A recently released report by the national Trout Unlimited organization regarding coal bed methane drilling and exploration is creating quite a stir around the country.

The report doesn't include Alaska, but details the potential destruction of pristine trout streams in the Rocky Mountains, as well as the effect on the hunting and conservation in the western part of the United States. Coal bed methane is a hot topic in Alaska.

"This is a community that is slow to anger, but once they get lit it is a real hot burn," Chris Woods, conservation director for Trout Unlimited, told The Washington Post last month. Trout Unlimited has 130,000 members, 64 percent of whom say they are Republicans. "You are seeing this now on the Rocky Mountain Front. This is one of the Holy Grail places."

In the Rocky Mountains, there are 32 million acres of public land under lease for gas and oil development.

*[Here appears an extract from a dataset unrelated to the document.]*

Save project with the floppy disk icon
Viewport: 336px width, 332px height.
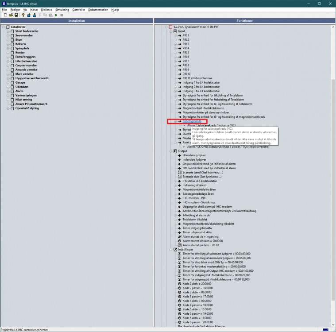coord(16,15)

According to the Trout Unlimited report, more than 15 percent of all trout habitat in Montana, Wyoming, Colorado, Utah and New Mexico falls within areas containing gas and oil reserves where production could occur.

At the heart of the argument is the water being injected into the wells. A recent study on Montana's Tongue River, for example, showed a decline as high as 70 percent in the number of macroinvertebrates, with the suspect being polluted water from nearby coal bed methane wells. With macroinvertebrates such as mayflies and caddisflies being a trout's main source of food there, experts expect to see a decline in the trout stock in the future.

The report also includes detailed information about the negative impact coal bed methane development could potentially have on elk and mule deer stocks in the Rocky Mountain area.

The organization isn't calling for an end to development, just promoting responsible development.

"Certainly our nation needs energy supplies, but at what cost?" the report reads. "Where development does occur, we need to ensure that proper mitigations, stipulations and monitoring plans are in place, and enforced, to protect wildlife. We also need to insist that some places -- such as crucial winter range, migratory corridors and fawning and calving habitat -- remain off limits to development."

The Trout Unlimited report can be viewed at the group's Web site, www.tu.org.